Birth data released late Sunday showed the number of new births in 2021 would be the lowest in decades in several provinces.

The number of births in central Hunan Province fell below 500,000 for the first time in nearly 60 years, the Global Times said. Only China's southern Guangdong Province has more than 1 million new births, he said.

China is struggling to reverse the rapid contraction in natural population growth as many young people choose not to have children due to factors including high costs and work pressures.

China's population is expected to start shrinking in 2021-2025, the Global Times said, citing Yang Wenzhuang, head of population and family affairs at the National Health Commission.

Changes in China's law last year to allow women to have three children did not help, with many women saying the changes were too late and they did not have adequate job security and gender equality.

As previously reported, Mainland China's birth rate fell to a record low in 2021, data showed on Monday, extending the downward trend that led Beijing last year to start allowing couples to have up to three children.

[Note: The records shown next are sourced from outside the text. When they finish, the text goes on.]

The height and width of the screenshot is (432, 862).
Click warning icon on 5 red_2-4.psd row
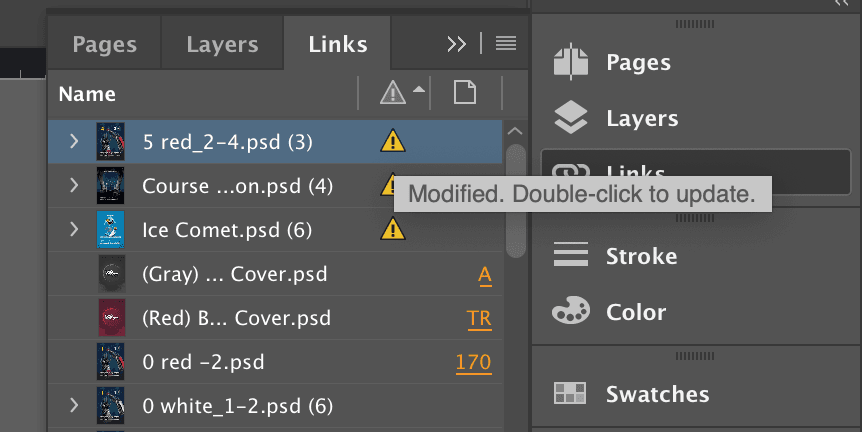click(392, 142)
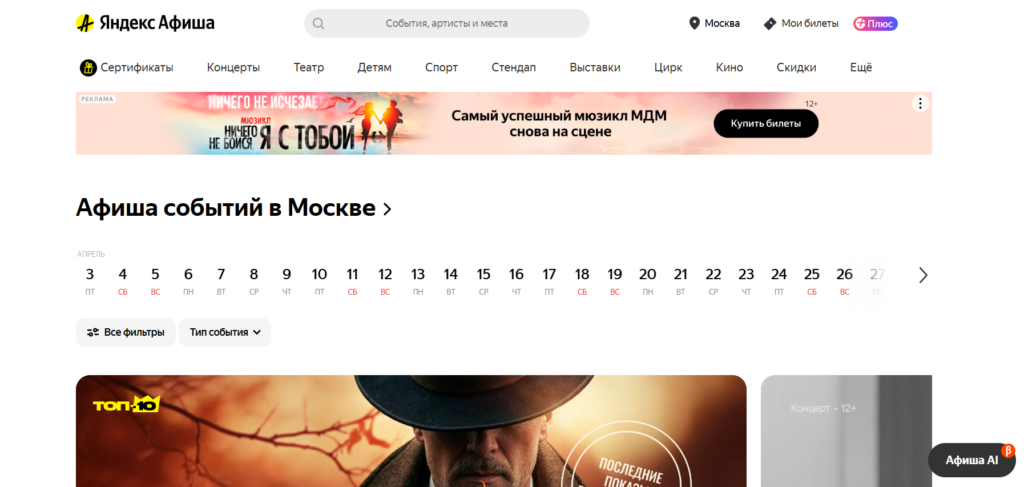
Task: Open the Афиша AI assistant button
Action: [x=972, y=460]
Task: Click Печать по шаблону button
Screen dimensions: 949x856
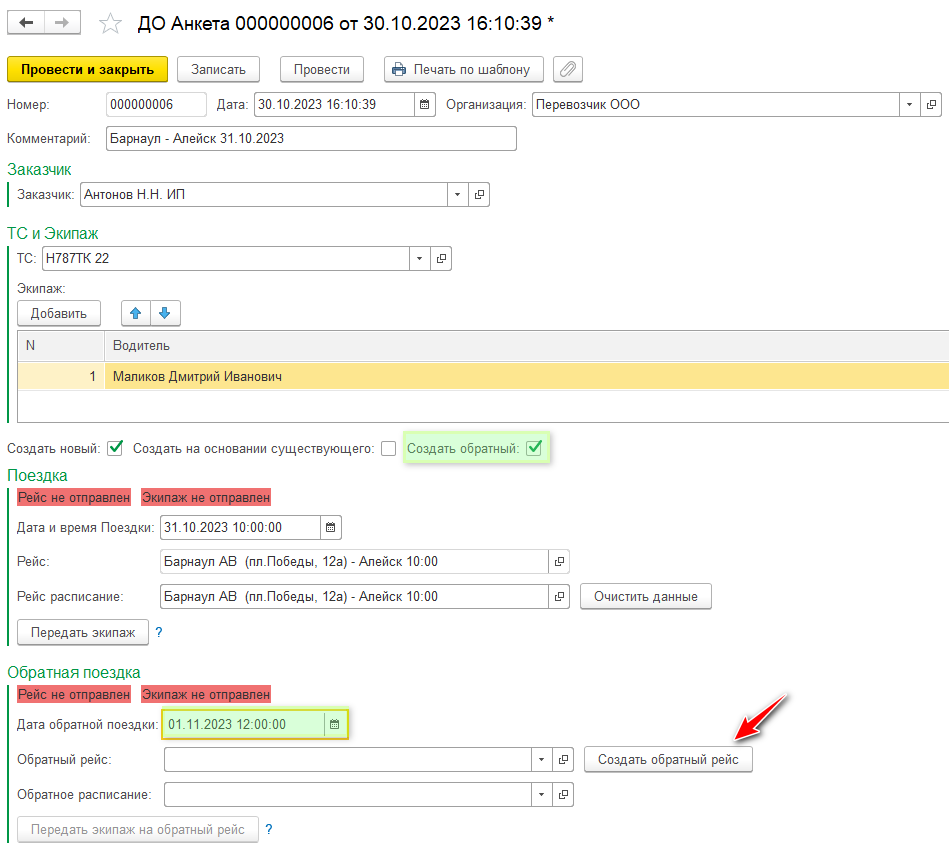Action: click(x=464, y=69)
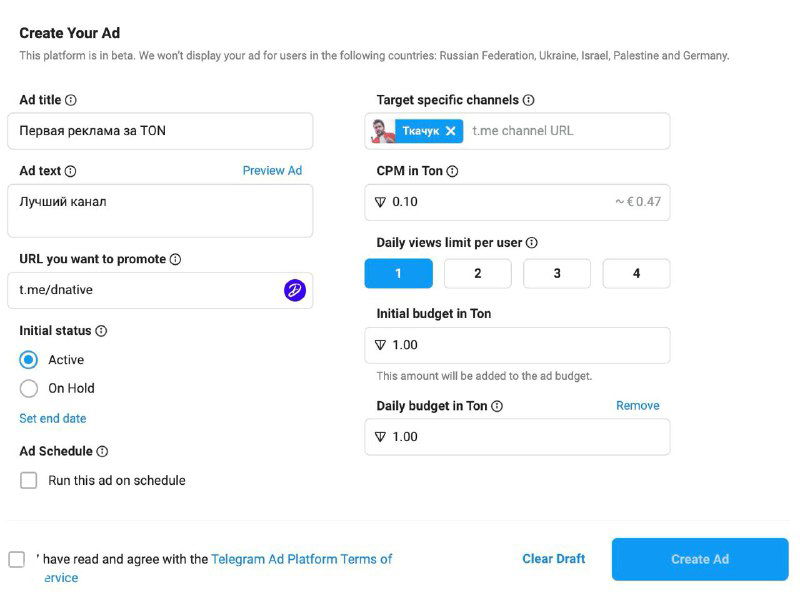Click the info icon beside Target specific channels
This screenshot has height=606, width=800.
pyautogui.click(x=529, y=99)
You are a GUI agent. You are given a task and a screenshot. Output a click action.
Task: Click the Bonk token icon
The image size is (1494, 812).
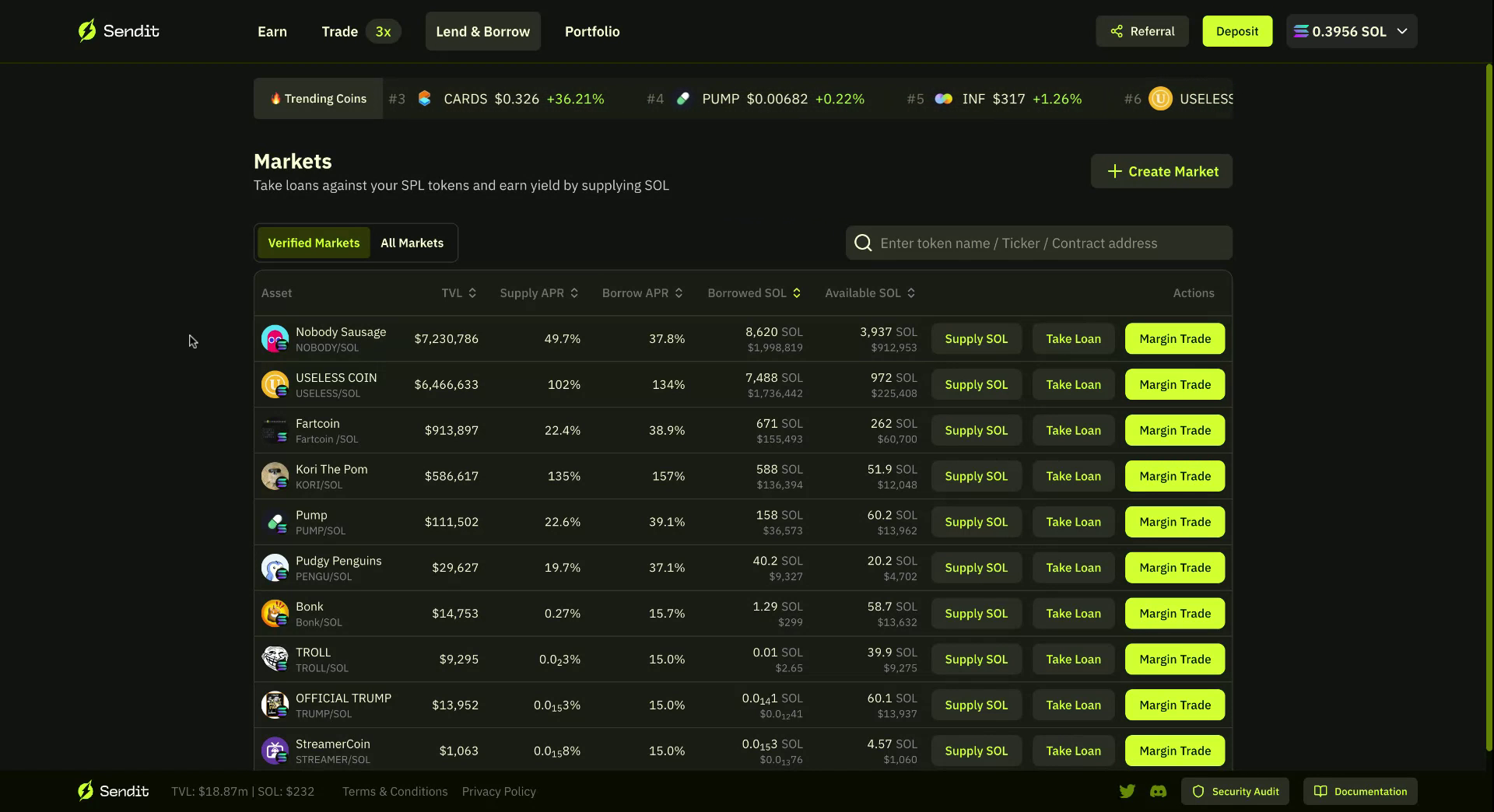point(275,614)
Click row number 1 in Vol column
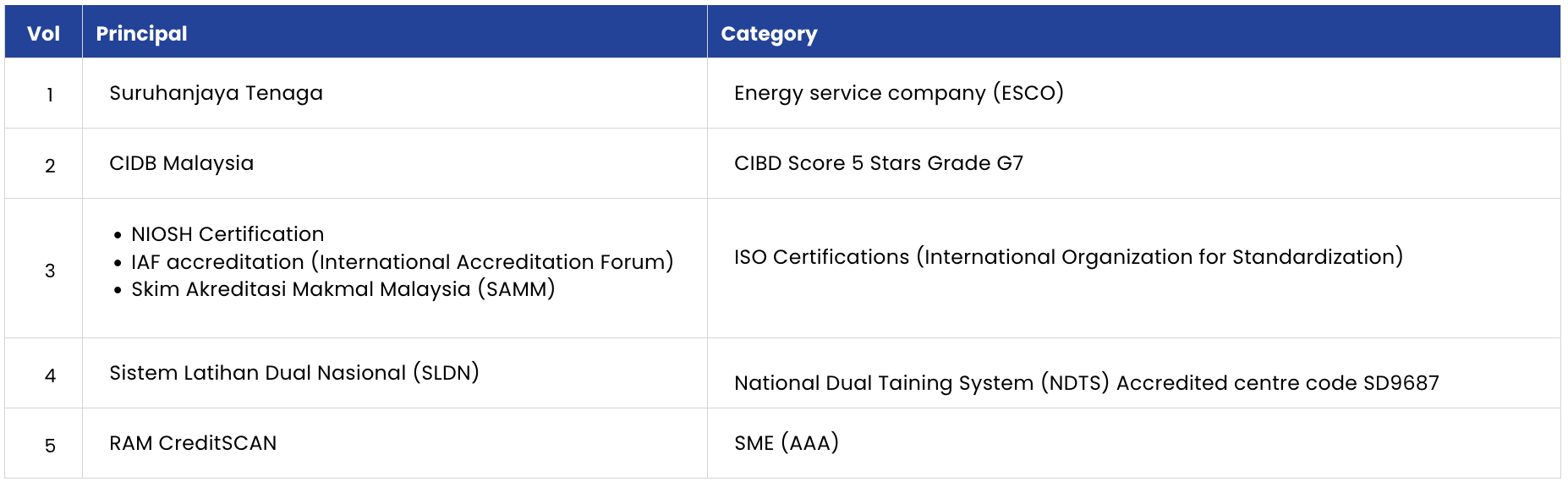This screenshot has width=1568, height=482. [x=50, y=95]
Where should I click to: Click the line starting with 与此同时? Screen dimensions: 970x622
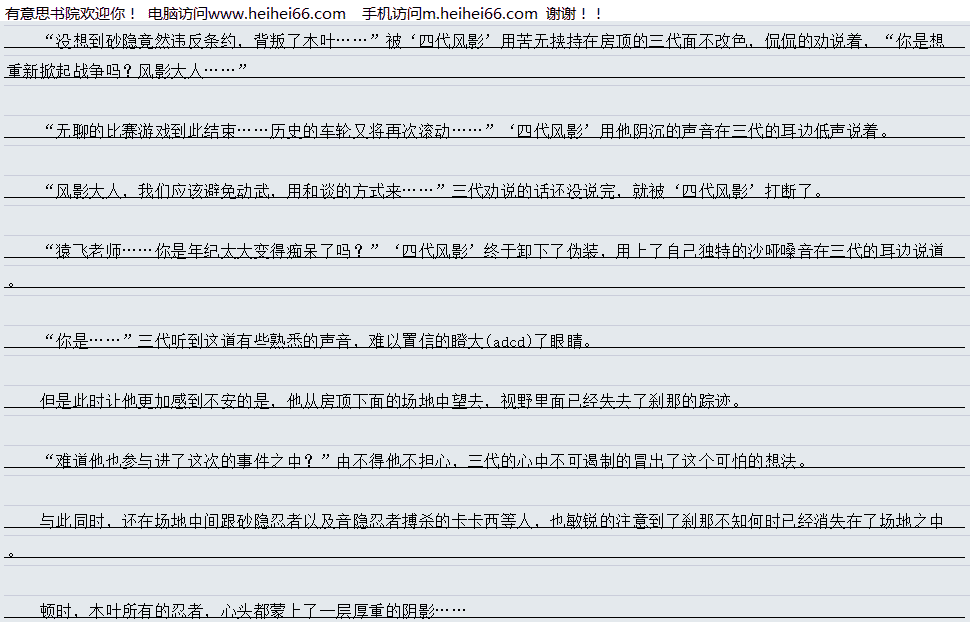[x=490, y=520]
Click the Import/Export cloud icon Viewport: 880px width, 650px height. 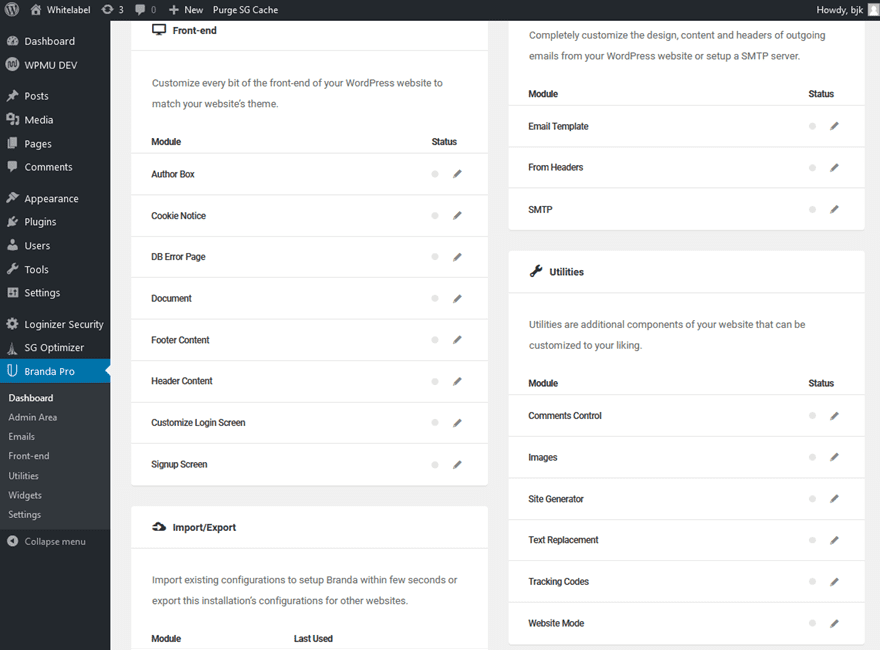point(158,526)
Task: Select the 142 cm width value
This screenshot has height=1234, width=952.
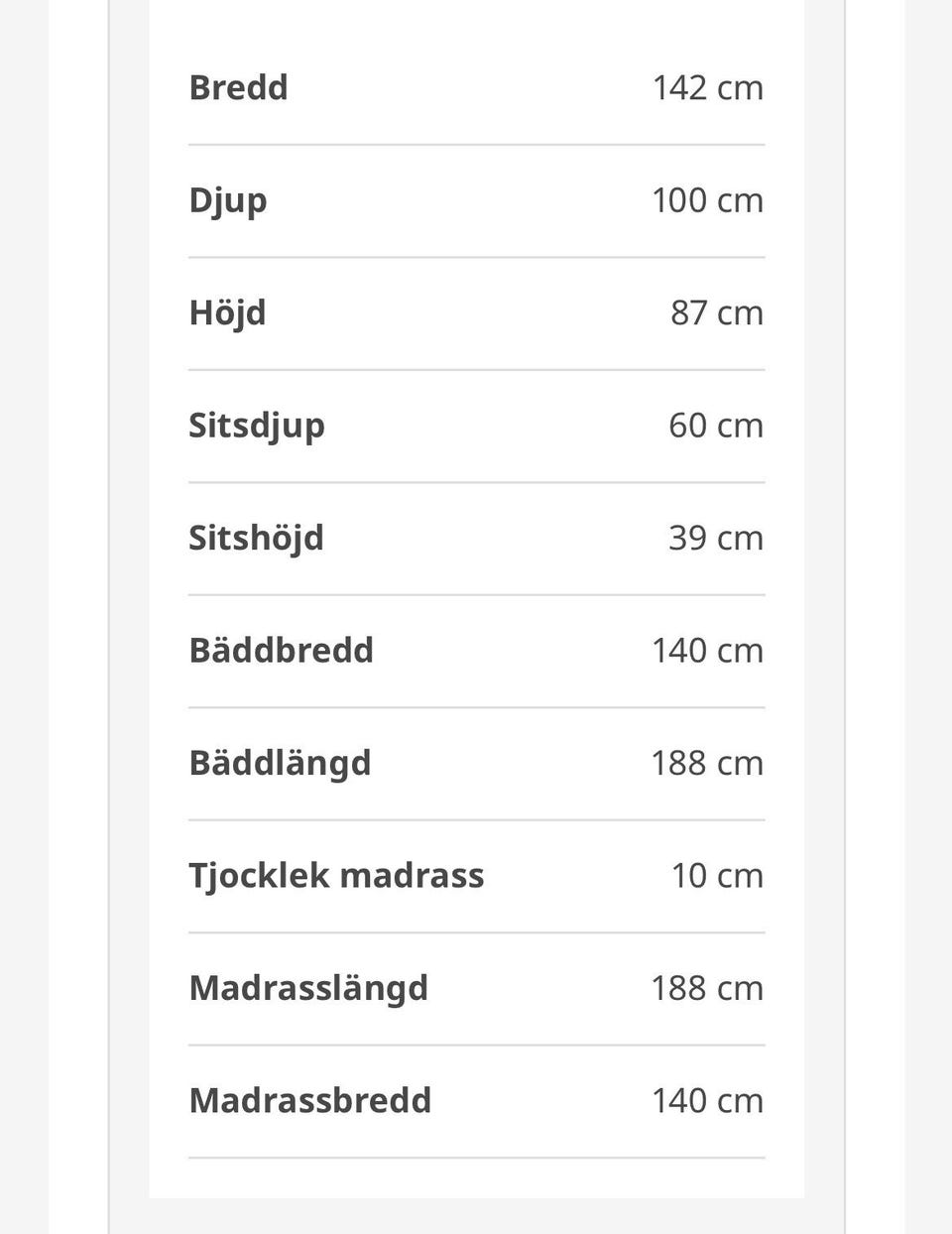Action: (708, 87)
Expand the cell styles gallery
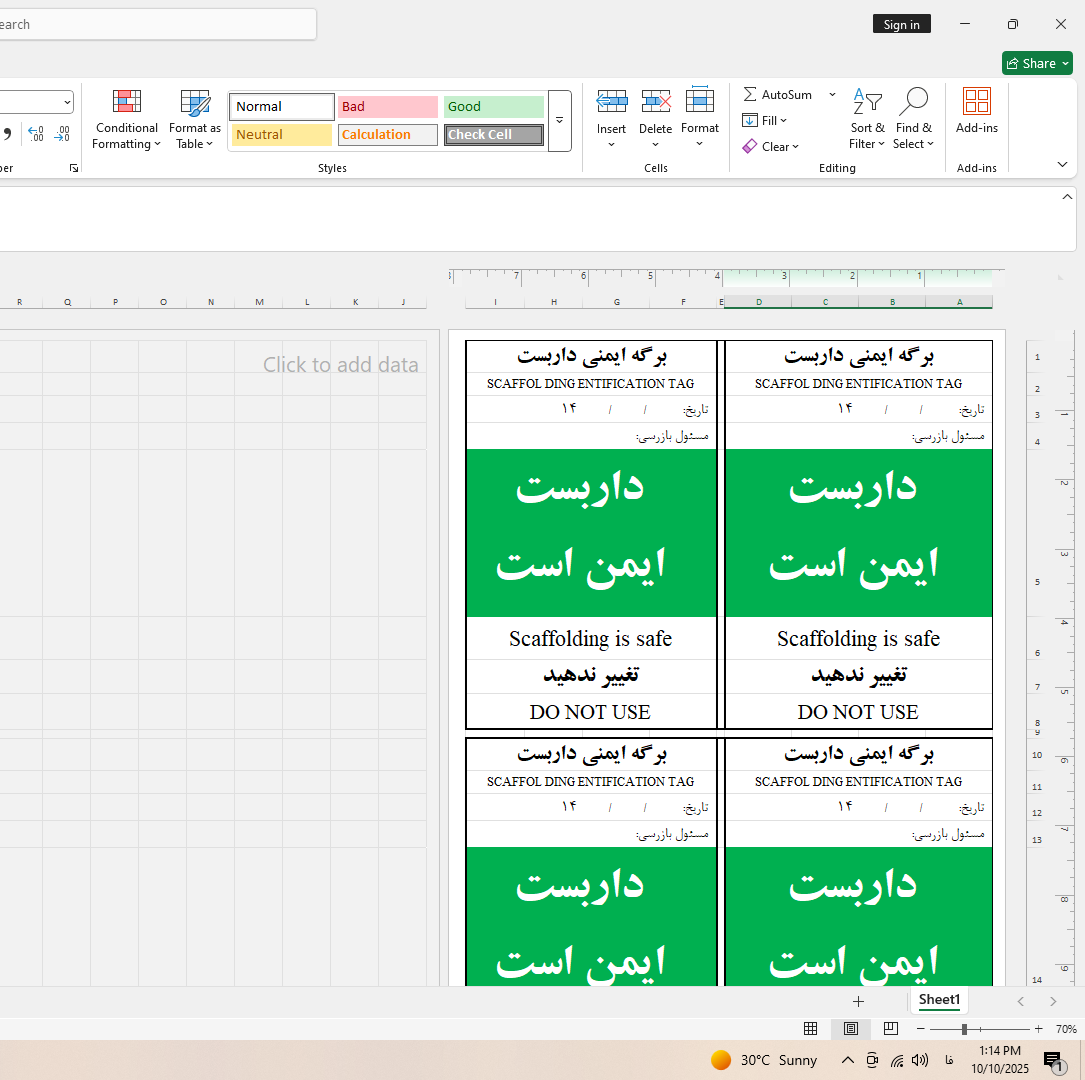This screenshot has width=1085, height=1080. pos(560,120)
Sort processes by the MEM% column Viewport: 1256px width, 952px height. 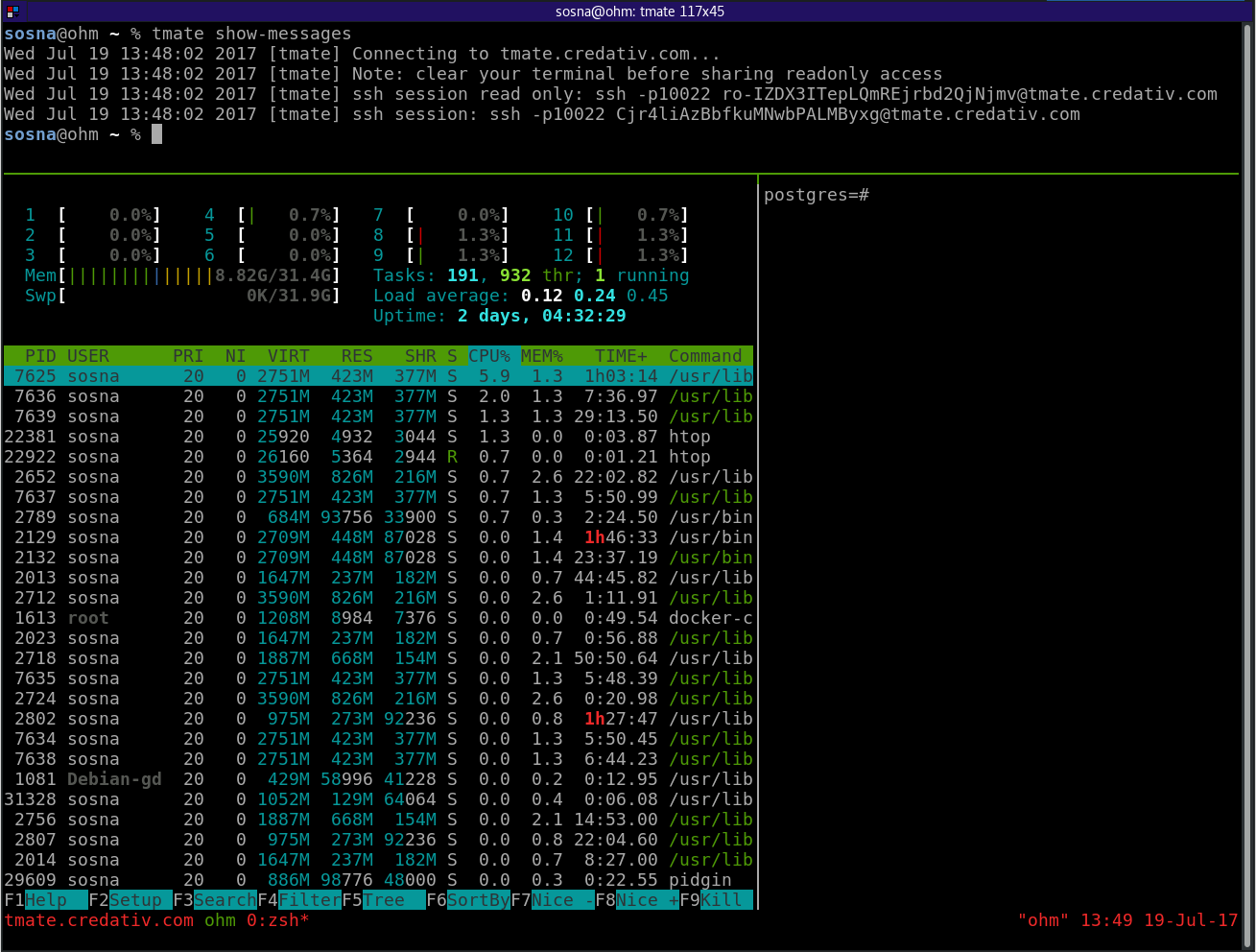542,355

China scrapped its decades-old one-child policy in 2016, replacing it with a two-child restriction to try to avoid the economic risks of a rapidly aging population. However, the high cost of urban living prevents couples from having more children.

China's birth rate of just 7.52 births per 1,000 people in 2021, the lowest since 1949 or 72 years ago, according to National Bureau of Statistics data, added further pressure on officials to push for more births.

Meanwhile, China's natural population growth rate, which excludes migration, is only about 0.034 percent for 2021, its lowest since 1960, according to the data.

There will be a total of 10.62 million births in 2021, data shows, compared to 12 million in 2020. The 2020 birth rate is 8.52 births per 1,000 people.

"The demographic challenges are well known, but the pace of population aging is clearly faster than expected," said Zhiwei Zhang, chief economist at Pinpoint Asset management earlier this year.

"This suggests China's total population may have peaked in 2021. It also suggests China's growth potential is likely to slow more quickly than expected," Zhang said.

Meanwhile, Huang Wenzheng, a demographer with the Beijing-based Center for China and Globalization, said the number of births would likely fluctuate in the 10 million range, before declining further in the absence of more policy changes.

"However, the policy will provide greater support for the birth rate in the long term," Huang said.

"Career advancement can be related to whether you have children or not, economic incentives, to direct cash payments by the community to meet the costs of raising a family," he said.